Machine Learning for Categorical Classification: Seed Types and Colour Recognition Models - ivinnyaraujo/dataengineer-datascience-python GitHub Wiki

This project employs supervised machine learning techniques to address two distinct classification use cases:

Binary classification of pumpkin seeds using logistic regression
Multiclass colour recognition using discriminant analysis

All data processing and analysis was conducted in RStudio using a suite of R packages: caret for model evaluation, nnet for multinomial logistic regression, tidyverse for data wrangling, ggplot2 for visualizations, dplyr for data manipulation, pROC for ROC analysis, and MASS for discriminant analysis. While RStudio provides an excellent environment for exploratory analysis and academic projects, transitioning to production requires a more robust framework. For enterprise deployment, it is recommended to automate the workflow through platforms like Microsoft Fabric Notebooks (if you are a data developer that works with Microsoft stack), which offers seamless integration with Power BI for data visualization.

The full code and dataset can be found here.

Click to expand: Logistic Regression & Discriminant Analysis R Code

library(caret)    # generating and evaluating the confusion matrix
library(nnet)     # neural network models, used here for multinom()
library(tidyverse) # Collection of packages for data manipulation, visualisation, and modeling
library(ggplot2)  # For plotting decision boundaries and other visualisations
library(dplyr)    # data manipulation (filtering, grouping, summarising, etc.)
library(pROC)     # For ROC curve analysis and evaluating model performance
library(MASS)     # For Quadratic Discriminant Analysis (QDA) and other statistical modeling tools

# Part A - Logistic Regression: Automatically Detecting Seed Types

# Load data
seeds_training <- read.csv("seeds_training.csv", stringsAsFactors = FALSE)
seeds_test <- read.csv("seeds_test.csv", stringsAsFactors = FALSE)

# Encoding the class features as factor variable
seeds_training$Class <- as.factor(seeds_training$Class)
seeds_test$Class <- as.factor(seeds_test$Class)

# Checking the classes distribution
table(seeds_training$Class)
prop.table(table(seeds_training$Class))

# Fit logistic regression model
model <- glm(Class ~ ., data = seeds_training, family = binomial)

# Predict probabilities
probabilities <- predict(model, newdata = seeds_test, type = "response")

# Create Density Plot
library(ggplot2)
data.frame(prob = probabilities, true_class = seeds_test$Class) %>%
  ggplot(aes(x = prob, fill = true_class)) +
  geom_density(alpha = 0.5) +
  geom_vline(xintercept = 0.5, linetype = "dashed", color = "red") +
  labs(title = "Probability Distribution by Seed Class", fill = "True Seed Class") + 
  theme(plot.title = element_text(hjust = 0.5, face = "bold"))

* **COLLECTED DATA**:
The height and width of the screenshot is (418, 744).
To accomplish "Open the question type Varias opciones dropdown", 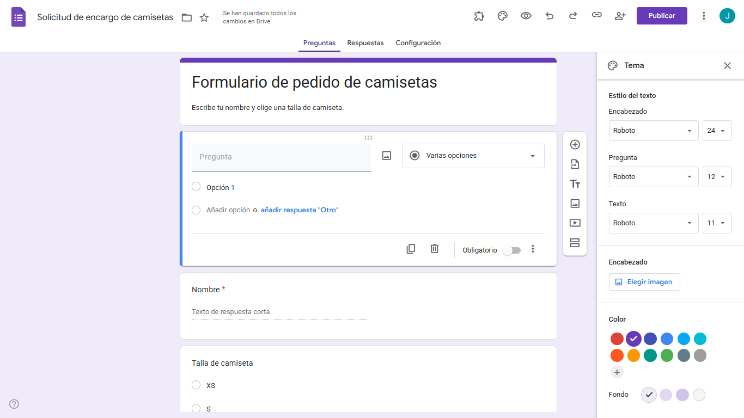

* **DIRECTION**: In the wiki page on seed and colour classification, which technique is applied to multiclass colour recognition?

* **ANSWER TO THE PROBLEM**: Discriminant analysis